Judging success
Published 12:35 pm Tuesday, January 30, 2018
Martin Luther King Jr. (MLK) once said, “We are prone to judge success by the index of our salaries or the size of our automobiles rather than by the quality of our service and relationship to mankind.”
We would like to commend Longwood University for its efforts to build up its students by emphasizing the importance of service and developing relationships with people in the community.
One of these efforts took the form of the MLK Service Challenge on Saturday, Jan. 20, kicking off a week of events celebrating MLK’s memory and mission.
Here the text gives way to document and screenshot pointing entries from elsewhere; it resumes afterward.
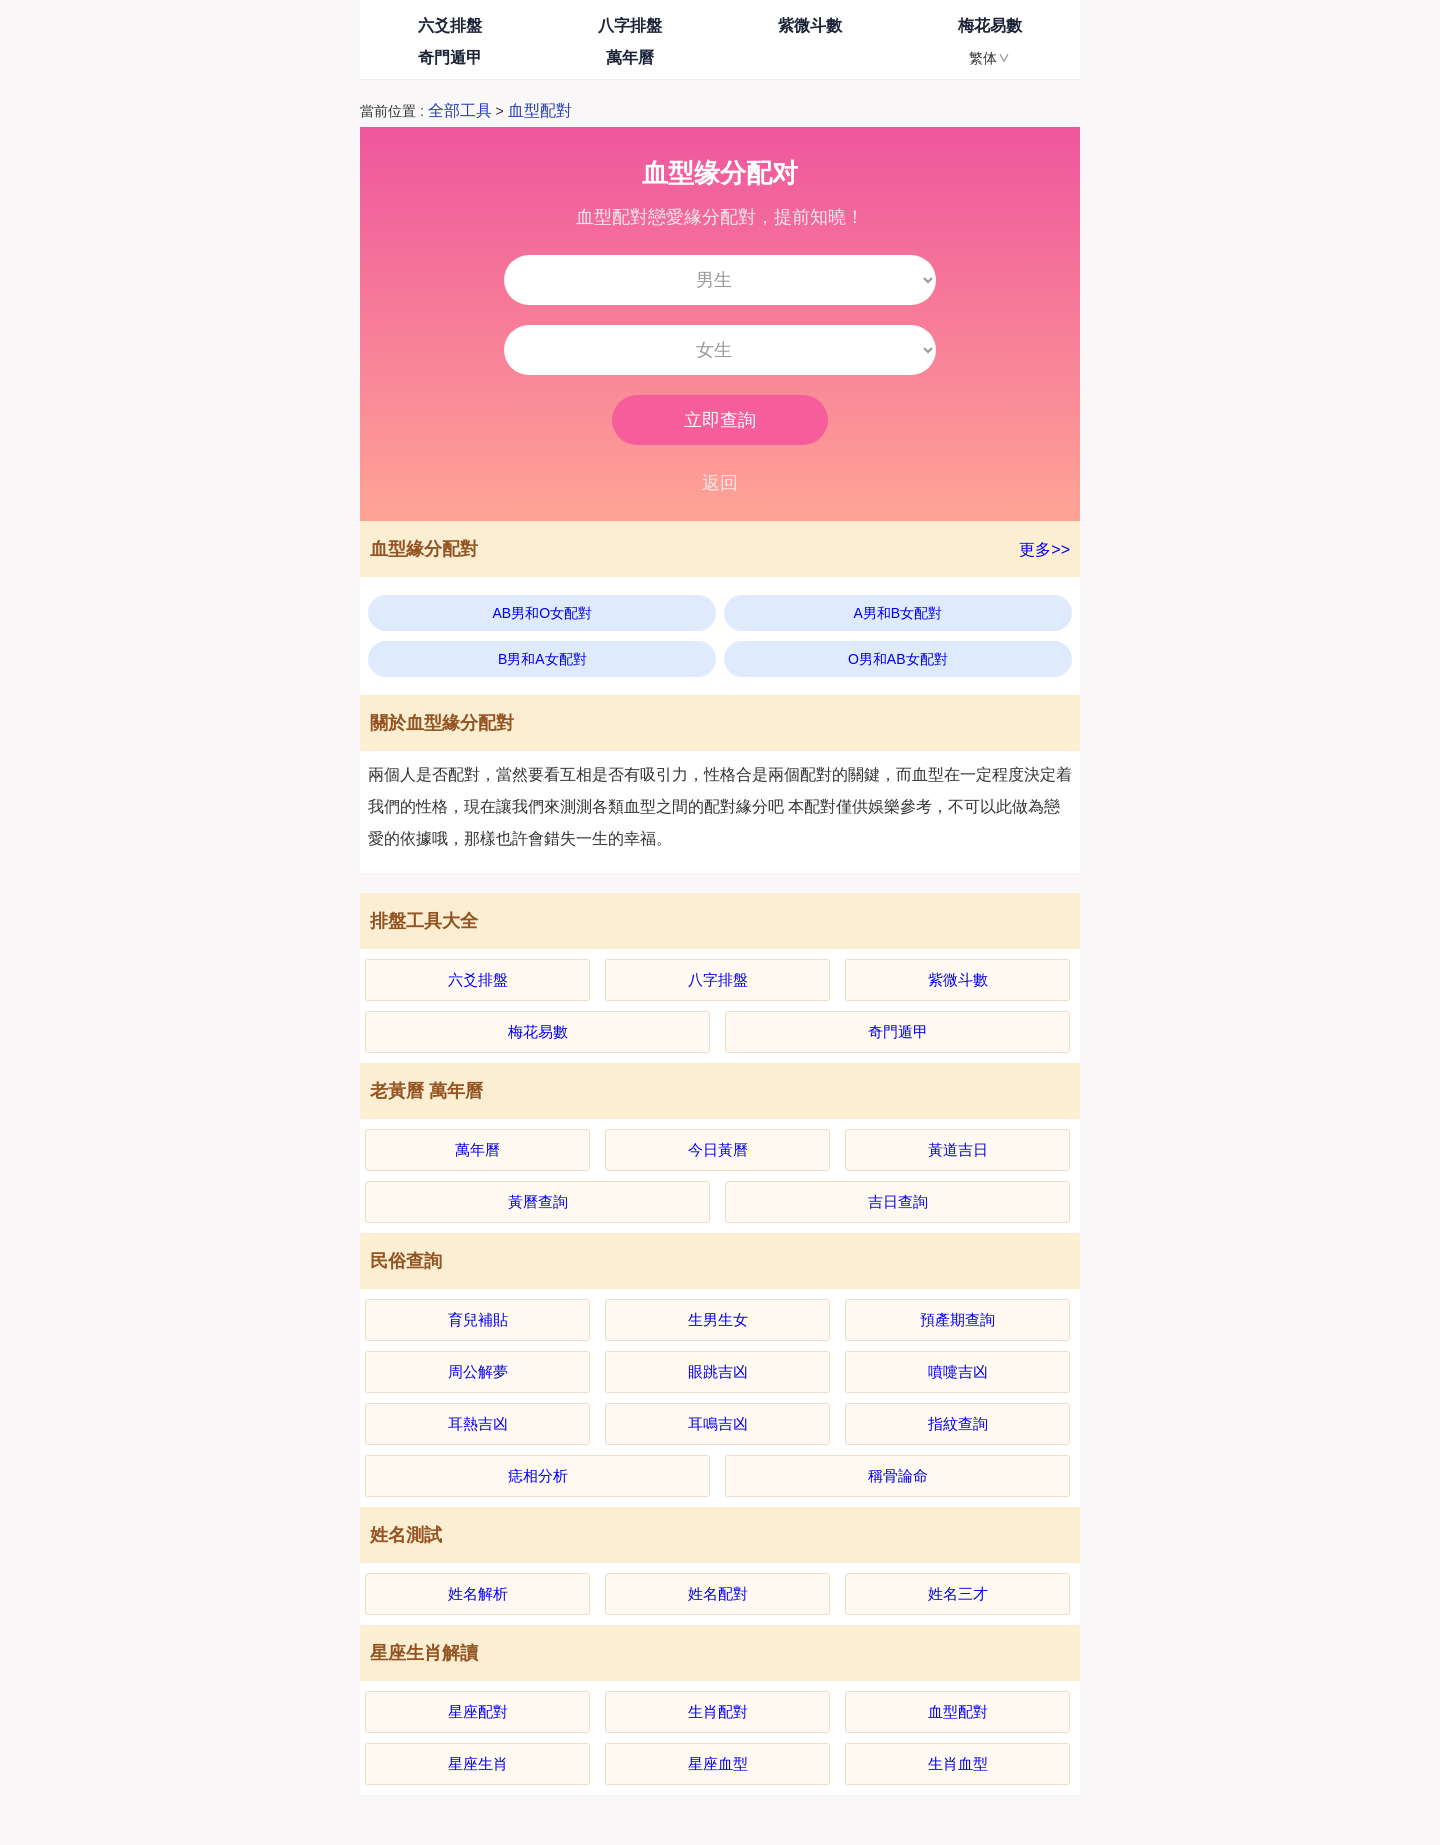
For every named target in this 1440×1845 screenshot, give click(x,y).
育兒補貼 (478, 1319)
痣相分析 (538, 1475)
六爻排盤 (450, 25)
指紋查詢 (958, 1423)
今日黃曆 (718, 1149)
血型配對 (540, 110)
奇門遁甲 (450, 57)
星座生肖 (478, 1763)
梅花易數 (990, 25)
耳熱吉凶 (478, 1423)
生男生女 (718, 1319)
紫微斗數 (810, 25)
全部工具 (460, 110)
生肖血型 (958, 1763)
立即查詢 (720, 420)
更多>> (1044, 549)
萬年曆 (630, 57)
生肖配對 (718, 1711)
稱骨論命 (898, 1475)
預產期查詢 (957, 1319)
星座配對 (478, 1711)
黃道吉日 (958, 1149)
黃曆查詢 (538, 1201)
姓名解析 (478, 1593)
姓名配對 (718, 1593)
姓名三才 (958, 1593)
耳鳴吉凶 (718, 1423)
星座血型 (718, 1763)
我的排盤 (810, 57)
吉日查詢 (898, 1201)
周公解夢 (478, 1371)
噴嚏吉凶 (958, 1371)
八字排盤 (630, 25)
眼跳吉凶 (718, 1371)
The service challenge featured different sites in Farmville and beyond where students could go and serve their community through a variety of different tasks.
In a Herald article last week, Jonathan Page, director of Citizen Leadership and Social Justice Education at Longwood, gave some specifics on what the 120 student volunteers did.
He noted that at the Lankford Student Union on Longwood’s campus, students and staff worked on creating bedding for the homeless.
Meanwhile, at the Andy Taylor Center for Early Childhood Development, students were assembling scooters, tricycles and more for children.
At High Bridge Trail State Park, students engaged in a conservation effort, digging through the snow to pick up trash. They filled up seven bags while also digging out four tires.
Page anticipates the school will help the park even more in the future, adding that the experience there on Jan. 20 was “the beginning of a true, burgeoning relationship between our office and High Bridge Trail.”
One of the other sites students served at was the Wayland Nursing & Rehabilitation Center in Keysville. Page said a key part of the students’ service there was simply providing companionship to residents who may not get many or any visitors.
We applaud everyone involved in the MLK Service Challenge, including the 120 students, the school at large and the event’s principal organizer, Quincy Goodine, assistant director of Community Learning & Engagement at Longwood.